What does the paper Jones is basing his article on say?
"Several cases of myocarditis following anti-SARS-CoV-2 vaccination have been published ... Most of the reported cases showed clinically mild courses with resolution of symptoms without treatment. However, in rare instances individuals required intensive care support or even died from acute heart failure ... Our study is limited by the relatively small cohort size and inherits the bias of an endpoint analysis. The nature of our autopsy study necessitates that the data are descriptive in quality and does not allow any epidemiological conclusions in terms of incidence or risk estimation. The reported incidence of (epi-)myocarditis after vaccination is low and the risks of hospitalization and death associated with COVID-19 are stated to be greater than the recorded risk associated with COVID-19 vaccination" https://link.springer.com/article/10.1007/s00392-022-02129-5#Sec4
When they say "The reported incidence of (epi-)myocarditis after vaccination is low and the risks of hospitalization and death associated with COVID-19 are stated to be greater than the recorded risk associated with COVID-19 vaccination" they back it up with another paper: "Despite these rare cases of self-limited myocarditis, the benefit–risk assessment for COVID-19 (mRNA) vaccination underscores a very strong favourable balance for all age and sex groups. Vaccines against COVID-19 have proved to be highly effective at preventing symptomatic disease in clinical trials and real-world reports. Vaccination flattens the epidemiology curve and strongly reduces the risk of COVID-19-related hospitalization, intensive care admission and death in both young and elderly individuals10. COVID-19 vaccination also reduces the risk of COVID-19-associated acute kidney injury, arrhythmia and thrombosis10. Moreover, with COVID-19 vaccination, the risk of myocardial injury and myocarditis decreases 1,000-fold in the general population, with a minor 1–5-fold increased risk of mild myocarditis in young adults. Therefore, COVID-19 vaccination has an extremely favourable risk ratio for myocarditis and should be recommended in adolescent and adult populations." https://www.ncbi.nlm.nih.gov/pmc/articles/PMC8656440/
Get your medical advice from experts folks, not anonymous knuckleheads on social media.
More hair-on-fire reporting from The Knucklehead Cell of the Army of Ignorance folks.
Just for starters, look at the link text ("three people") and then the post title ("10 million deaths")
TLDR: There's a global pandemic going on. People die. The risk from vaccines is very low compared to the risk from the virus.

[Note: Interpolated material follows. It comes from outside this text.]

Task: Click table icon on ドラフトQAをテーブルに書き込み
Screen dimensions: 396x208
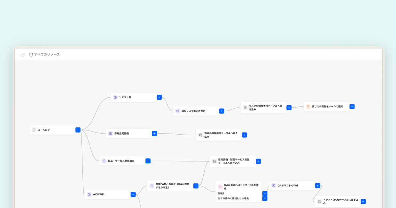Action: click(x=319, y=201)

That said, what are the medical qualifications of Will Jones, the journalist who wrote the Brownstone article?
None. See https://dailysceptic.org/about/
What does the paper Jones is basing his article on say?
"Several cases of myocarditis following anti-SARS-CoV-2 vaccination have been published ... Most of the reported cases showed clinically mild courses with resolution of symptoms without treatment. However, in rare instances individuals required intensive care support or even died from acute heart failure ... Our study is limited by the relatively small cohort size and inherits the bias of an endpoint analysis. The nature of our autopsy study necessitates that the data are descriptive in quality and does not allow any epidemiological conclusions in terms of incidence or risk estimation. The reported incidence of (epi-)myocarditis after vaccination is low and the risks of hospitalization and death associated with COVID-19 are stated to be greater than the recorded risk associated with COVID-19 vaccination" https://link.springer.com/article/10.1007/s00392-022-02129-5#Sec4
When they say "The reported incidence of (epi-)myocarditis after vaccination is low and the risks of hospitalization and death associated with COVID-19 are stated to be greater than the recorded risk associated with COVID-19 vaccination" they back it up with another paper: "Despite these rare cases of self-limited myocarditis, the benefit–risk assessment for COVID-19 (mRNA) vaccination underscores a very strong favourable balance for all age and sex groups. Vaccines against COVID-19 have proved to be highly effective at preventing symptomatic disease in clinical trials and real-world reports. Vaccination flattens the epidemiology curve and strongly reduces the risk of COVID-19-related hospitalization, intensive care admission and death in both young and elderly individuals10. COVID-19 vaccination also reduces the risk of COVID-19-associated acute kidney injury, arrhythmia and thrombosis10. Moreover, with COVID-19 vaccination, the risk of myocardial injury and myocarditis decreases 1,000-fold in the general population, with a minor 1–5-fold increased risk of mild myocarditis in young adults. Therefore, COVID-19 vaccination has an extremely favourable risk ratio for myocarditis and should be recommended in adolescent and adult populations." https://www.ncbi.nlm.nih.gov/pmc/articles/PMC8656440/
Get your medical advice from experts folks, not anonymous knuckleheads on social media.
Notice how you had no actual information in that reply?